DO NOT discuss your injuries with ANY auto insurance company. You don’t know the extent of your injuries after a crash, so do not speculate to the adjuster. Tell them you are hurt, but you are not obligated to discuss the details and really should not.
Contact an Attorney
Ideally, you want to contact an attorney as soon as possible after your auto accident. Early after an accident, witnesses’ memories remain fresher, making them more likely to give an accurate account of exactly what occurred during the accident. An attorney can also help collect other vital evidence from the accident, including recordings from traffic cameras and security cameras. When you suffer serious injuries in an accident, having an attorney on your side offers these advantages:
- Negotiate with the insurance company on your behalf. Often, simply bringing an attorney into the negotiations will immediately increase the compensation the insurance company offers you. Not only that, the attorney can help alleviate stress by taking over those communications for you, preventing you from potentially limiting the compensation you receive.
- Help you understand the compensation you deserve. After a serious car accident, you usually have no idea what your injuries will cost you. Often, insurance adjusters capitalize on that by offering low settlements. When you work with an attorney, on the other hand, he can help you better understand the compensation you really deserve for your injuries.

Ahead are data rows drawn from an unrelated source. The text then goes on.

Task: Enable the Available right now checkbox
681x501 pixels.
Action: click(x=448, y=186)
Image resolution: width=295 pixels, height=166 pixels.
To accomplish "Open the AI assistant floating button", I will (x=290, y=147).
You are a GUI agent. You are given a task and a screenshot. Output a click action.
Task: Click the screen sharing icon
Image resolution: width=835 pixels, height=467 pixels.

- Help prove who caused the accident. Sometimes, the police report may inaccurately describe the cause of the accident, or you might not have a clear picture of what led to the accident. Lawyers often bring in expert witnesses to help reconstruct the accident based on the damage to the vehicles and evidence from the scene of the accident.

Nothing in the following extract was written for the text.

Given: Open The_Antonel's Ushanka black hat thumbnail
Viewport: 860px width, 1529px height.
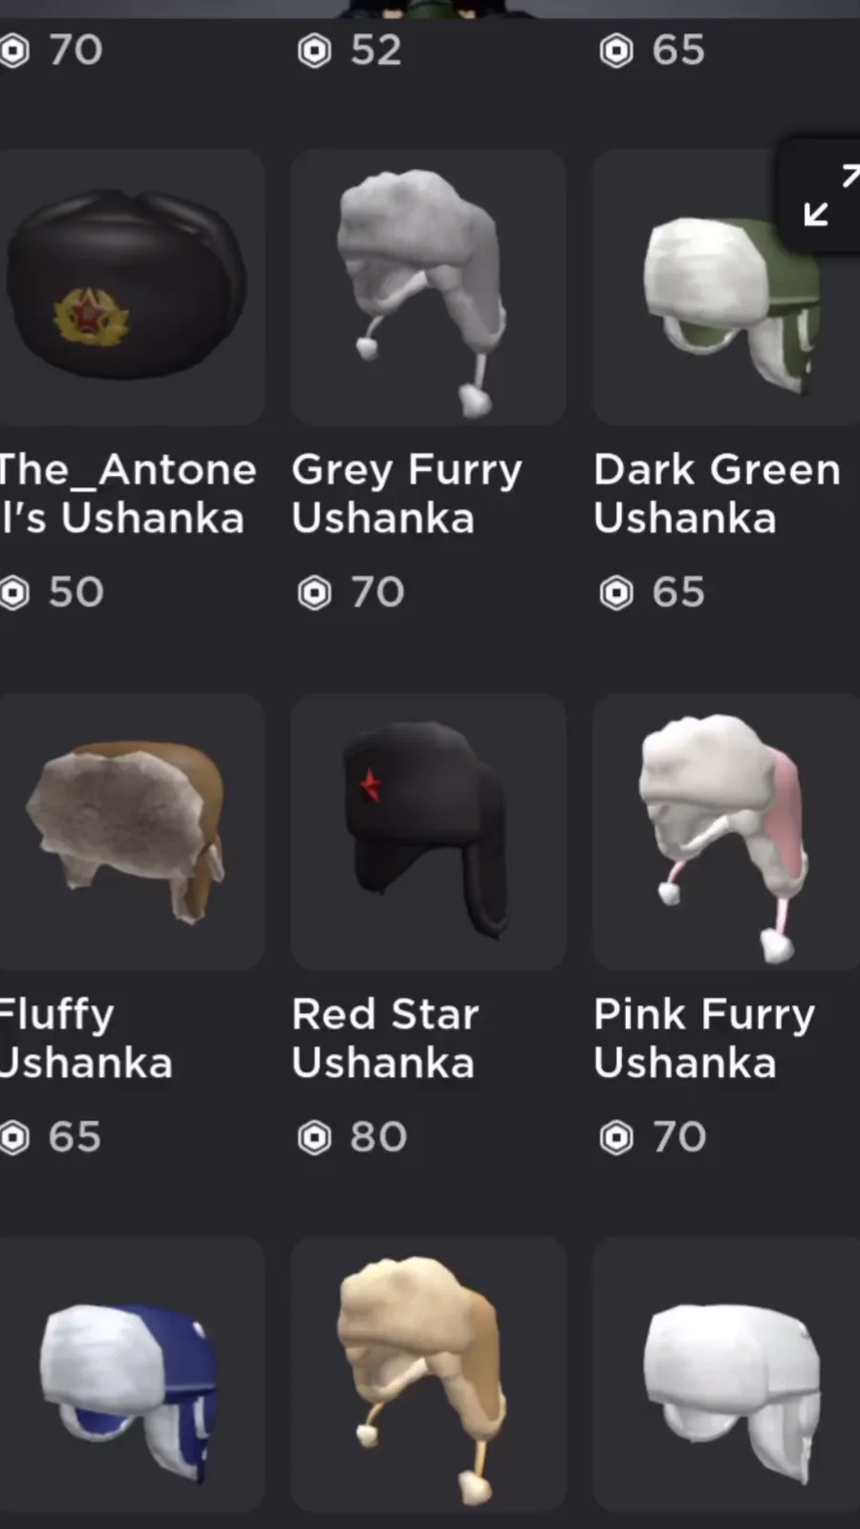Looking at the screenshot, I should [x=131, y=287].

Follow All Medical Recommendations
During your recovery, you may be tempted to violate your doctor’s medical instructions as those instructions are not always easy to follow. You may not want to go to physical therapy, or you may want to sneak in activities that your doctor has recommended against. During your recovery, however, you must follow your doctor’s recommendations for two key reasons. First and foremost, you do not want to set your recovery back. Ignoring your doctor’s recommendations could cause further injury or prevent you from making a full recovery.
Second, failing to follow your doctor’s recommendations could result in a decrease in the total compensation you receive for your accident. The insurance company could argue that you caused your own limitations by ignoring the doctor’s recommendations or by going ahead with injuries you knew could cause further injury, alleviating the responsibility of the person who caused the accident.
If you suffered serious injuries in a car accident, following this guide will help you better understand what steps to take next. Contacting an attorney will often help you more effectively navigate the claims process, from collecting the evidence you need to prove fault in the accident to establishing how much compensation to seek for your injuries.